→ Set of tasks:
• a. In the forum thread, rewrite the passage that begins with the words "24 is the time" and ends after "so to speak.", replacing "future" with "years".
• b. In the forum thread, which site does TakeFive welcome the new member to?

::: Source passage

I think it is the other way around.

24 is the time to dream as you probably have a lot of future ahead of you.

If you are still dreaming at 54 you likely have missed the boat, so to speak.


----------



## boatpoker (Jul 21, 2008)

TakeFive said:


> I see you're new. Welcome to Sailnet.
> 
> I share your skepticism over this particular couple. But as someone who would like to encourage more participation here from 24 year olds, I take offense at your condescending attitude toward them. They are our future, and are at the perfect age to "dream" of where they want to head with their lives. Some are more responsible than others, but painting them all with the same brush stroke is no different than racism or sexism.
> 
> Somehow I get the feeling that your age is closer to 54 than it is to 24.


I'd prefer to defend a young couple worth defending rather than those two.


----------



## TakeFive (Oct 22, 2009)

boatpoker said:


> I'd prefer to defend a young couple worth defending rather than those two.


I agree.

I prefer that we not condemn an entire generation because of these two.


----------



## chef2sail (Nov 27, 2007)

sailpower said:


> I think it is the other way around.

::::::
::: Provided material

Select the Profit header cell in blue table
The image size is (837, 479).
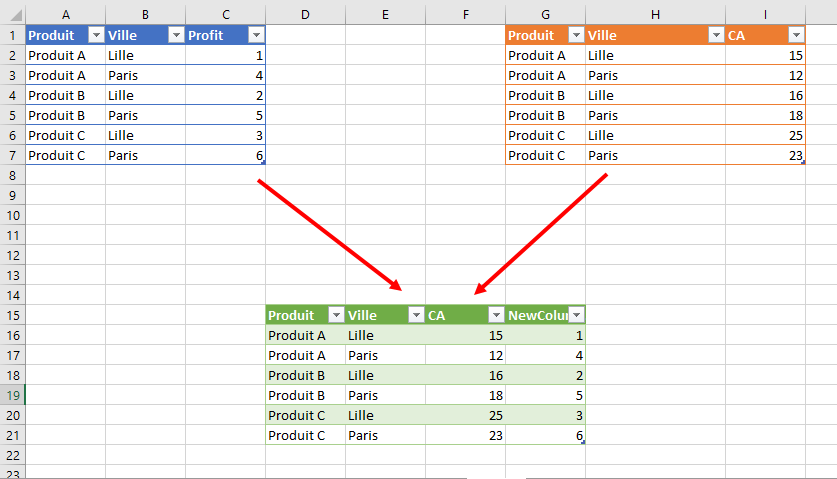tap(213, 35)
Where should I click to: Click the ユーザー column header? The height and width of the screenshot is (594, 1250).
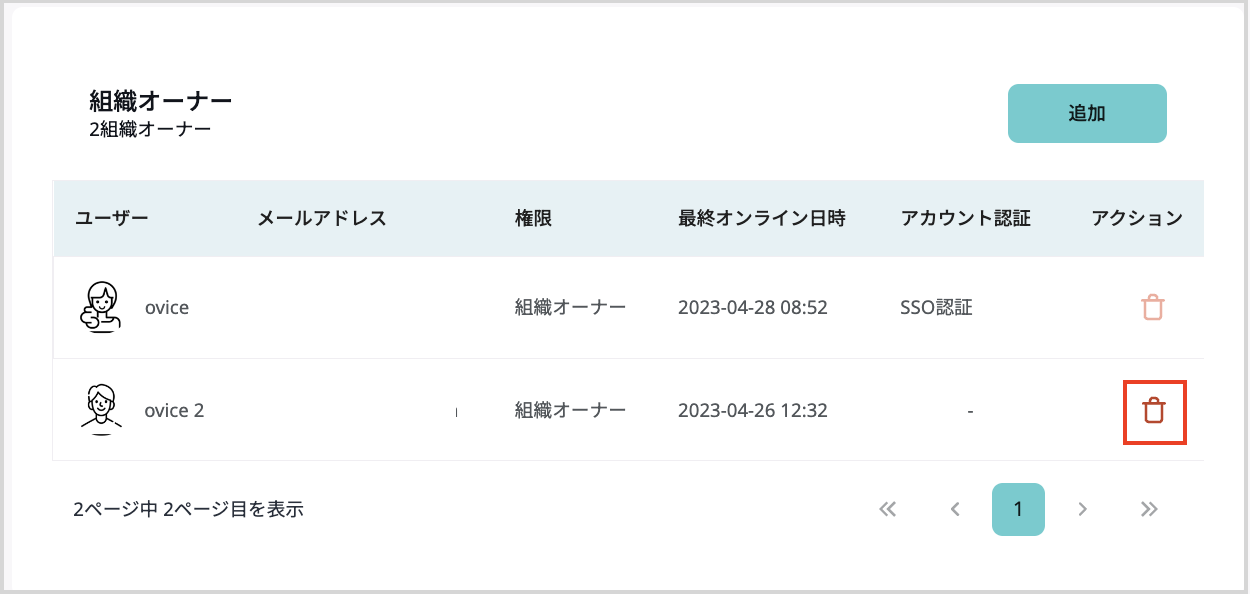(x=112, y=218)
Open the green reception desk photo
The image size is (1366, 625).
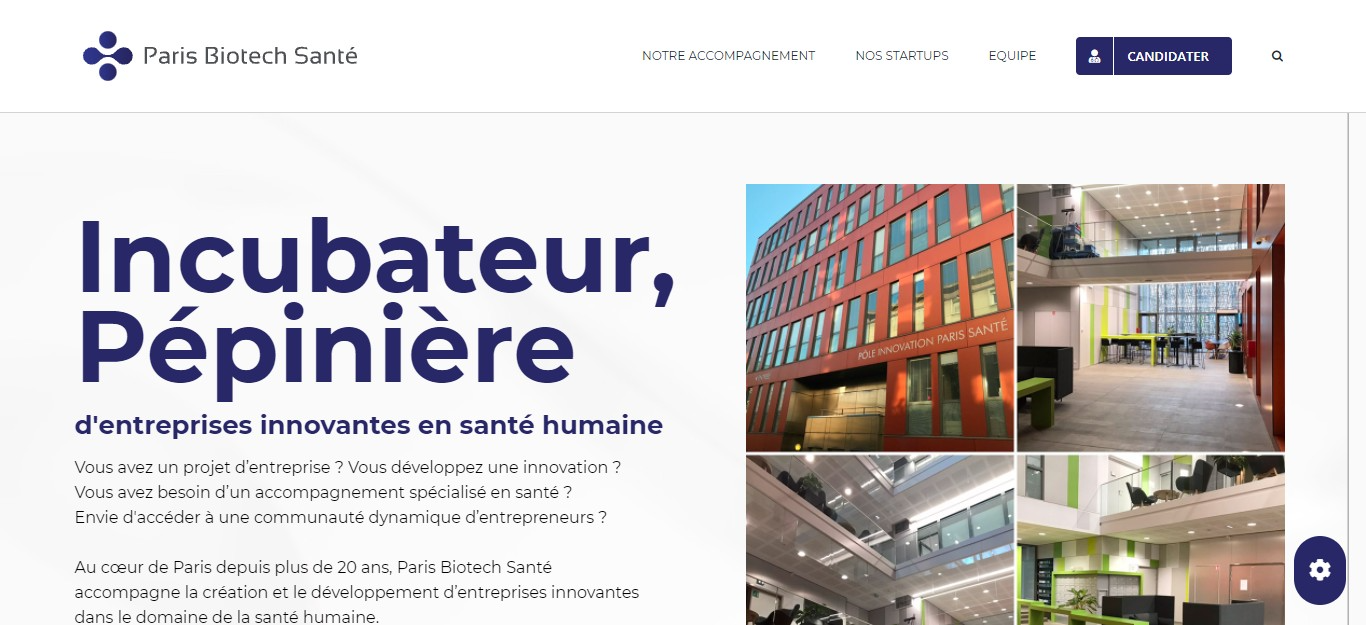click(1151, 540)
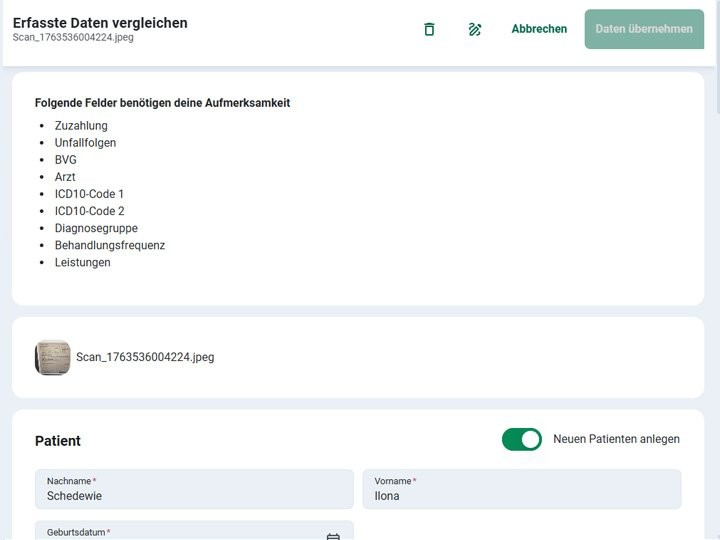The width and height of the screenshot is (720, 540).
Task: Select the Geburtsdatum date field
Action: (x=180, y=533)
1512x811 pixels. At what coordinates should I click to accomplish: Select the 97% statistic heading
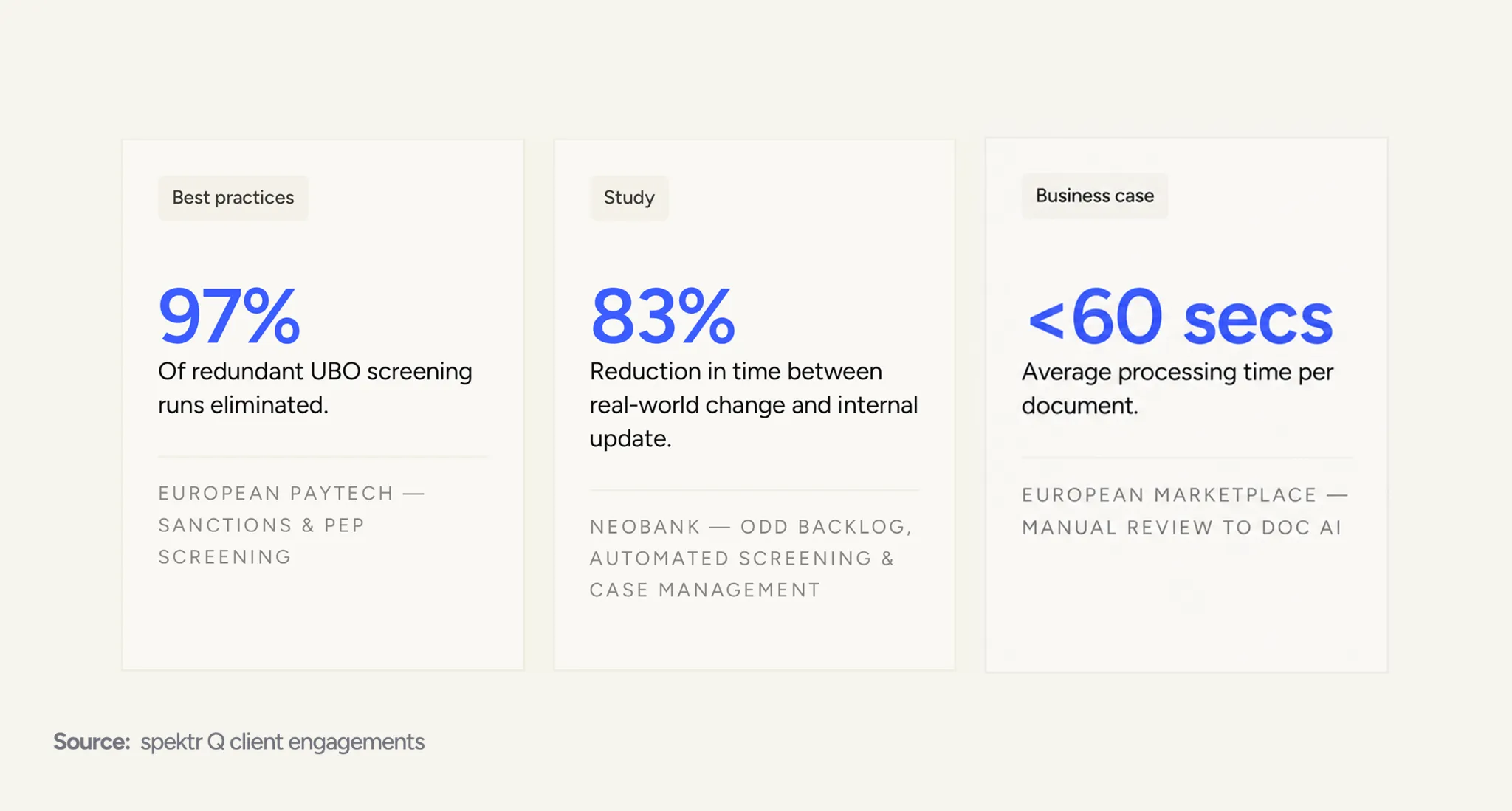[230, 317]
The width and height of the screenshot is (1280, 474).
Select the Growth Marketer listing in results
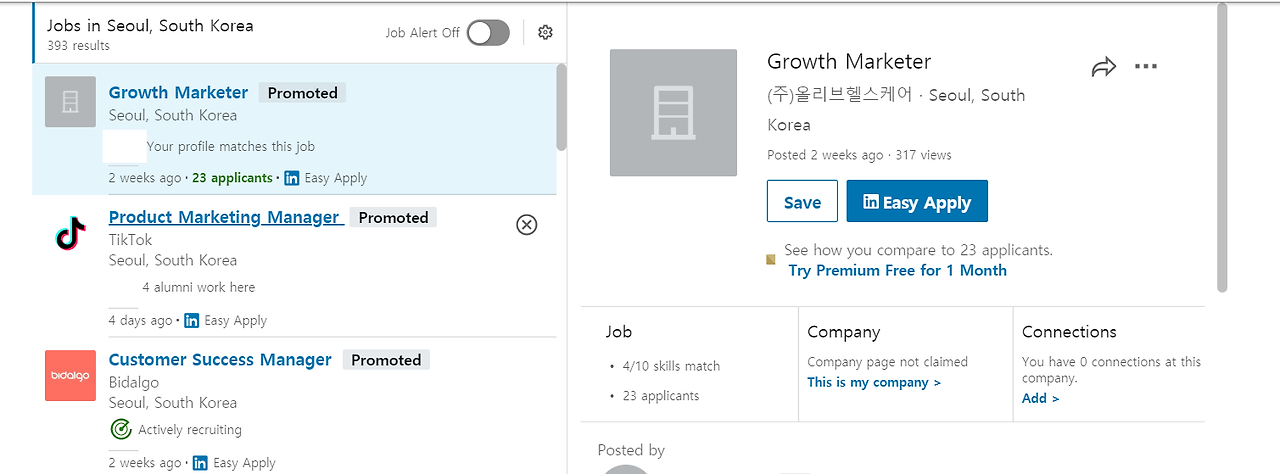pyautogui.click(x=294, y=129)
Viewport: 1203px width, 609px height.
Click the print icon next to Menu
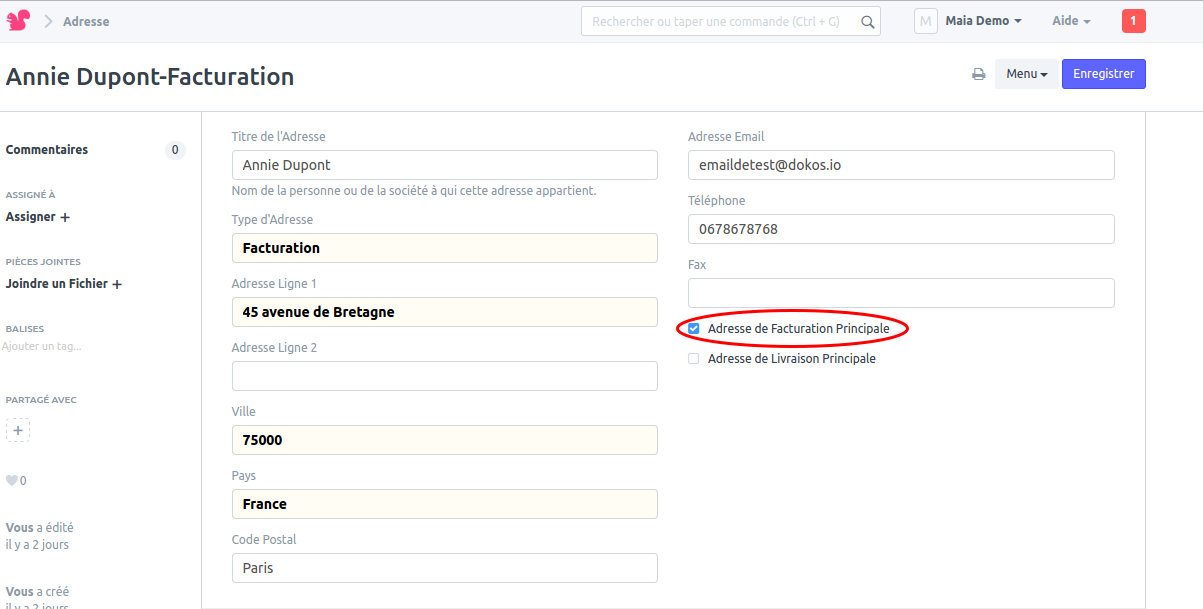pyautogui.click(x=978, y=73)
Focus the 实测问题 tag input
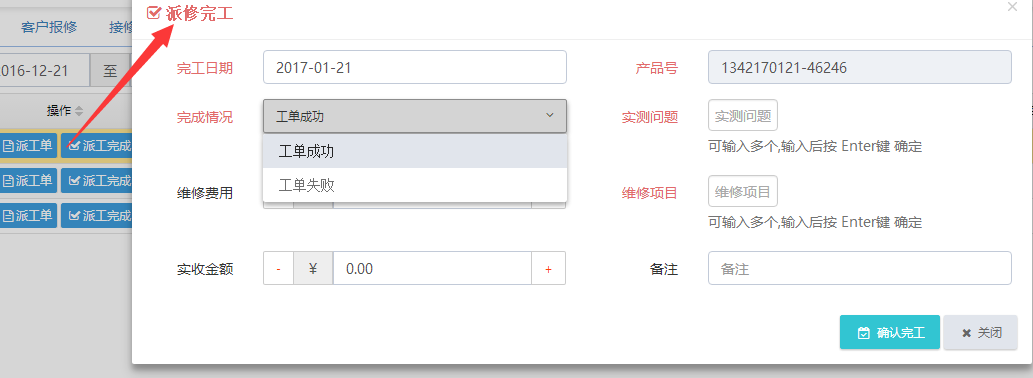 [x=743, y=116]
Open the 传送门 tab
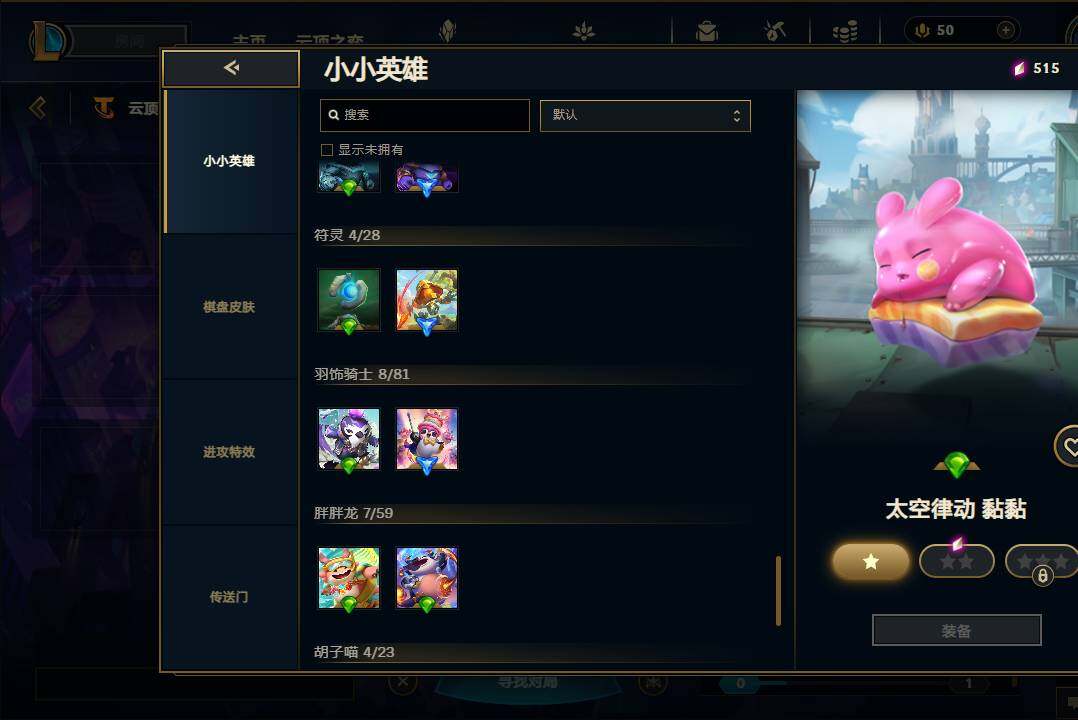 tap(229, 596)
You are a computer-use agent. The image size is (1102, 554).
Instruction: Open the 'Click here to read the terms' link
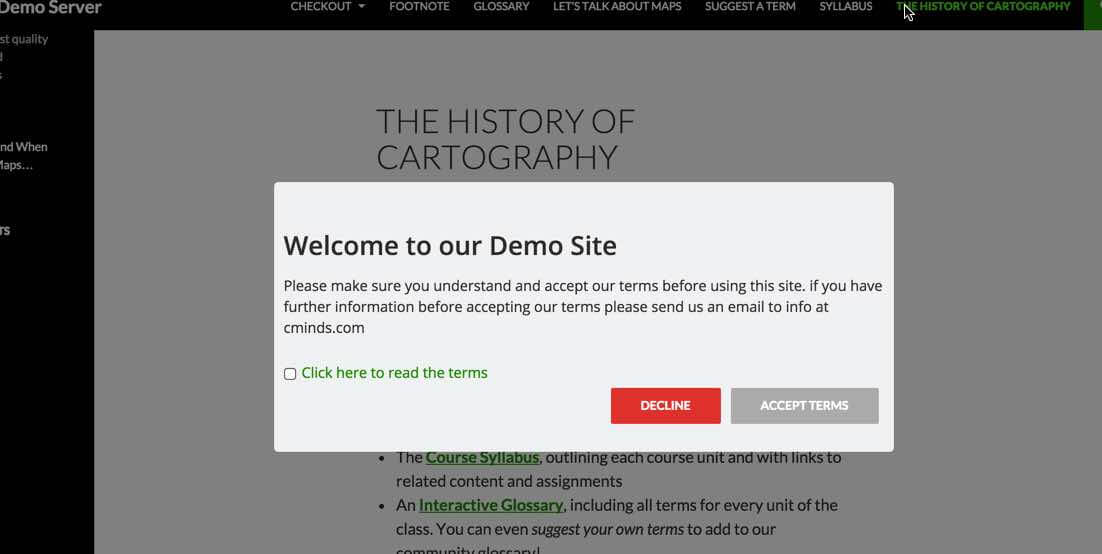tap(394, 373)
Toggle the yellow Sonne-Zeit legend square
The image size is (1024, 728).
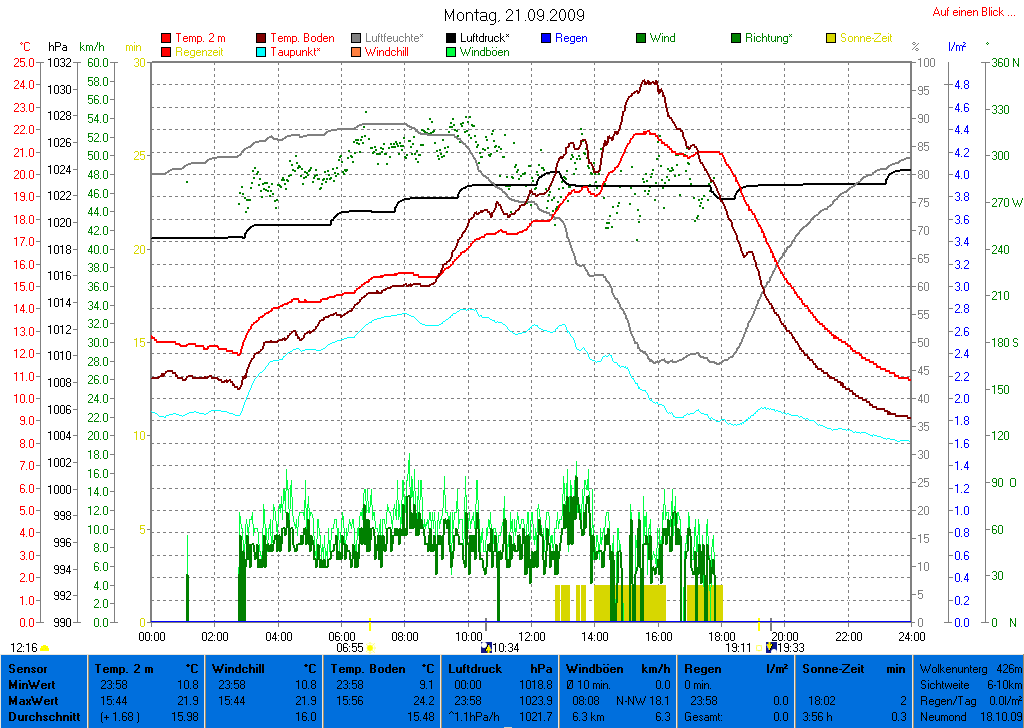[x=831, y=39]

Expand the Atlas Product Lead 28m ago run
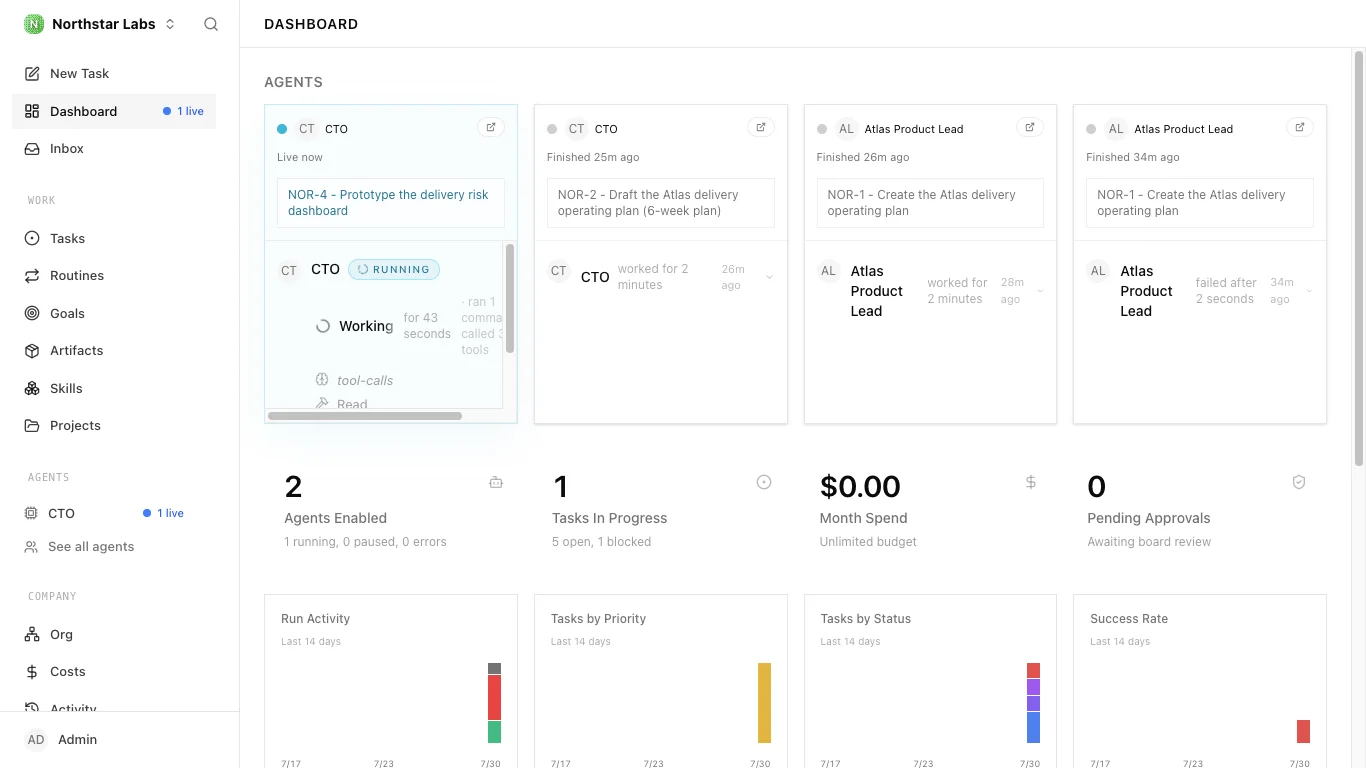coord(1040,291)
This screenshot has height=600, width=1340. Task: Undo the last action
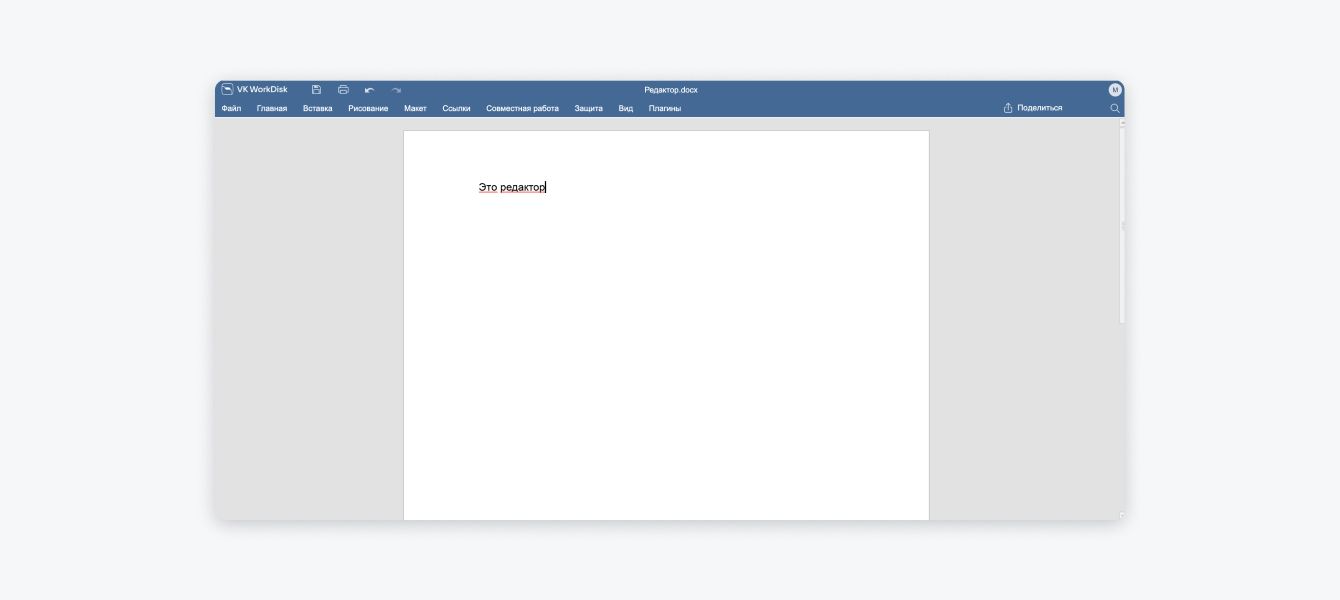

::::::

→ The results:
• a.
24 is the time to dream as you probably have a lot of years ahead of you.

If you are still dreaming at 54 you likely have missed the boat, so to speak.

• b. Sailnet